Task brief ▸ Retype everything in the entries that follow, exactly as shown.

Recorded information ▸
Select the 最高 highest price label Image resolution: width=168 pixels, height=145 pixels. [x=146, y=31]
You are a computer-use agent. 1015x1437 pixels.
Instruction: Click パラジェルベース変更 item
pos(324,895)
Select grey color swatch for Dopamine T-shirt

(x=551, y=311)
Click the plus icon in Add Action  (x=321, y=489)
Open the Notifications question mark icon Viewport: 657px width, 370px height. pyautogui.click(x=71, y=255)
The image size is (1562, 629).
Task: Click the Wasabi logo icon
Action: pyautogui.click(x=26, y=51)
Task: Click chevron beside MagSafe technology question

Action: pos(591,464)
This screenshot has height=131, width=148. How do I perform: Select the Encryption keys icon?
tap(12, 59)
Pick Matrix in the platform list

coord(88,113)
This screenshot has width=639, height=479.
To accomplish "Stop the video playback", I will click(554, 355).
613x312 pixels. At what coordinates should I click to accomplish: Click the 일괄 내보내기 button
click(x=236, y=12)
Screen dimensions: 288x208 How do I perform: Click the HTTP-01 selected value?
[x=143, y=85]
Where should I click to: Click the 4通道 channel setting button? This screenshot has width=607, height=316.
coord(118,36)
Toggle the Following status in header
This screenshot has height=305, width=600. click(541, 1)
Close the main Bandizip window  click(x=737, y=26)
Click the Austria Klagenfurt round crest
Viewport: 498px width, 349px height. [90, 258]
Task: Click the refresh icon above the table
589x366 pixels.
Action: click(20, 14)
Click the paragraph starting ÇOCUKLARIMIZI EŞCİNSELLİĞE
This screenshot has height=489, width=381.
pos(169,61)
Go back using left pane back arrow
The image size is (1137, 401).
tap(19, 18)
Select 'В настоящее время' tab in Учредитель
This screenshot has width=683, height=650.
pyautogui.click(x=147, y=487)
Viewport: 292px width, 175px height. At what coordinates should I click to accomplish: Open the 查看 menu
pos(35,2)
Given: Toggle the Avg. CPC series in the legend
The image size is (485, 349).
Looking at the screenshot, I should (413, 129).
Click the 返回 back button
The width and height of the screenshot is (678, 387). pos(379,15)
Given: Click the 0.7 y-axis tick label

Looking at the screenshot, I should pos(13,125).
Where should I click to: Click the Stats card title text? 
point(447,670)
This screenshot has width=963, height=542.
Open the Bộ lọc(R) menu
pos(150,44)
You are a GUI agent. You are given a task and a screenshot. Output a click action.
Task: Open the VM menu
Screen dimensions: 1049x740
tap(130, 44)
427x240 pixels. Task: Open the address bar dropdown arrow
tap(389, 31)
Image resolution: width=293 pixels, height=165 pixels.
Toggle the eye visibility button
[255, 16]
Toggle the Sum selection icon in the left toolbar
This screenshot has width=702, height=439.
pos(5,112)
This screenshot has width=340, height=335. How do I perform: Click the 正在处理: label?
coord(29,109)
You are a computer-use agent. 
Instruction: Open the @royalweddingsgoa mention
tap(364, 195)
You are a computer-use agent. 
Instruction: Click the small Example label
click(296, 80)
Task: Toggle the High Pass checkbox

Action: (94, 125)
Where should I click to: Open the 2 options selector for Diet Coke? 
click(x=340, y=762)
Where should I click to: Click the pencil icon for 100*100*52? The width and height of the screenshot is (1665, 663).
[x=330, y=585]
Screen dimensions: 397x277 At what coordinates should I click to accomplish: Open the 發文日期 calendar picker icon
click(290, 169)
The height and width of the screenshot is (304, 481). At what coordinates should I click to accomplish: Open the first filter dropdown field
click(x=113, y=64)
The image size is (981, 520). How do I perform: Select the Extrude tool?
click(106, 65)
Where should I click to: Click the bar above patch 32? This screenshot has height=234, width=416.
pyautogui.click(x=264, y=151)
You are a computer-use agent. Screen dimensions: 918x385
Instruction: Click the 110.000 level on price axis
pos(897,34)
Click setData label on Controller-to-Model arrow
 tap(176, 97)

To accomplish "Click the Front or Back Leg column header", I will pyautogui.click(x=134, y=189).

Finished exercise ▸
Select the 最高 highest price label Image resolution: width=168 pixels, height=145 pixels. [x=146, y=31]
You are a computer-use agent. 1015x1437 pixels.
Instruction: Click パラジェルベース変更 item
pos(324,895)
Select grey color swatch for Dopamine T-shirt

(x=551, y=311)
Click the plus icon in Add Action  (x=321, y=489)
Open the Notifications question mark icon Viewport: 657px width, 370px height. pyautogui.click(x=71, y=255)
The image size is (1562, 629).
Task: Click the Wasabi logo icon
Action: pyautogui.click(x=26, y=51)
Task: Click chevron beside MagSafe technology question

Action: pos(591,464)
This screenshot has height=131, width=148. How do I perform: Select the Encryption keys icon?
tap(12, 59)
Pick Matrix in the platform list

coord(88,113)
This screenshot has width=639, height=479.
To accomplish "Stop the video playback", I will click(554, 355).
613x312 pixels. At what coordinates should I click to accomplish: Click the 일괄 내보내기 button
click(x=236, y=12)
Screen dimensions: 288x208 How do I perform: Click the HTTP-01 selected value?
[x=143, y=85]
Where should I click to: Click the 4通道 channel setting button? This screenshot has width=607, height=316.
coord(118,36)
Toggle the Following status in header
This screenshot has height=305, width=600. click(541, 1)
Close the main Bandizip window  click(x=737, y=26)
Click the Austria Klagenfurt round crest
Viewport: 498px width, 349px height. [90, 258]
Task: Click the refresh icon above the table
589x366 pixels.
Action: click(20, 14)
Click the paragraph starting ÇOCUKLARIMIZI EŞCİNSELLİĞE
This screenshot has height=489, width=381.
pos(169,61)
Go back using left pane back arrow
The image size is (1137, 401).
tap(19, 18)
Select 'В настоящее время' tab in Учредитель
This screenshot has width=683, height=650.
pyautogui.click(x=147, y=487)
Viewport: 292px width, 175px height. At what coordinates should I click to accomplish: Open the 查看 menu
pos(35,2)
Given: Toggle the Avg. CPC series in the legend
The image size is (485, 349).
Looking at the screenshot, I should (413, 129).
Click the 返回 back button
The width and height of the screenshot is (678, 387). pos(379,15)
Given: Click the 0.7 y-axis tick label

Looking at the screenshot, I should pos(13,125).
Where should I click to: Click the Stats card title text? 
point(447,670)
This screenshot has width=963, height=542.
Open the Bộ lọc(R) menu
pos(150,44)
You are a GUI agent. You are given a task and a screenshot. Output a click action.
Task: Open the VM menu
Screen dimensions: 1049x740
tap(130, 44)
427x240 pixels. Task: Open the address bar dropdown arrow
tap(389, 31)
Image resolution: width=293 pixels, height=165 pixels.
Toggle the eye visibility button
[255, 16]
Toggle the Sum selection icon in the left toolbar
This screenshot has width=702, height=439.
pos(5,112)
This screenshot has width=340, height=335. How do I perform: Click the 正在处理: label?
coord(29,109)
You are a computer-use agent. 
Instruction: Open the @royalweddingsgoa mention
tap(364, 195)
You are a computer-use agent. 
Instruction: Click the small Example label
click(296, 80)
Task: Toggle the High Pass checkbox

Action: (94, 125)
Where should I click to: Open the 2 options selector for Diet Coke? 
click(x=340, y=762)
Where should I click to: Click the pencil icon for 100*100*52? The width and height of the screenshot is (1665, 663).
[x=330, y=585]
Screen dimensions: 397x277 At what coordinates should I click to accomplish: Open the 發文日期 calendar picker icon
click(290, 169)
The height and width of the screenshot is (304, 481). At what coordinates should I click to accomplish: Open the first filter dropdown field
click(x=113, y=64)
The image size is (981, 520). How do I perform: Select the Extrude tool?
click(106, 65)
Where should I click to: Click the bar above patch 32? This screenshot has height=234, width=416.
pyautogui.click(x=264, y=151)
You are a computer-use agent. Screen dimensions: 918x385
Instruction: Click the 110.000 level on price axis
pos(897,34)
Click setData label on Controller-to-Model arrow
 tap(176, 97)

To accomplish "Click the Front or Back Leg column header", I will pyautogui.click(x=134, y=189).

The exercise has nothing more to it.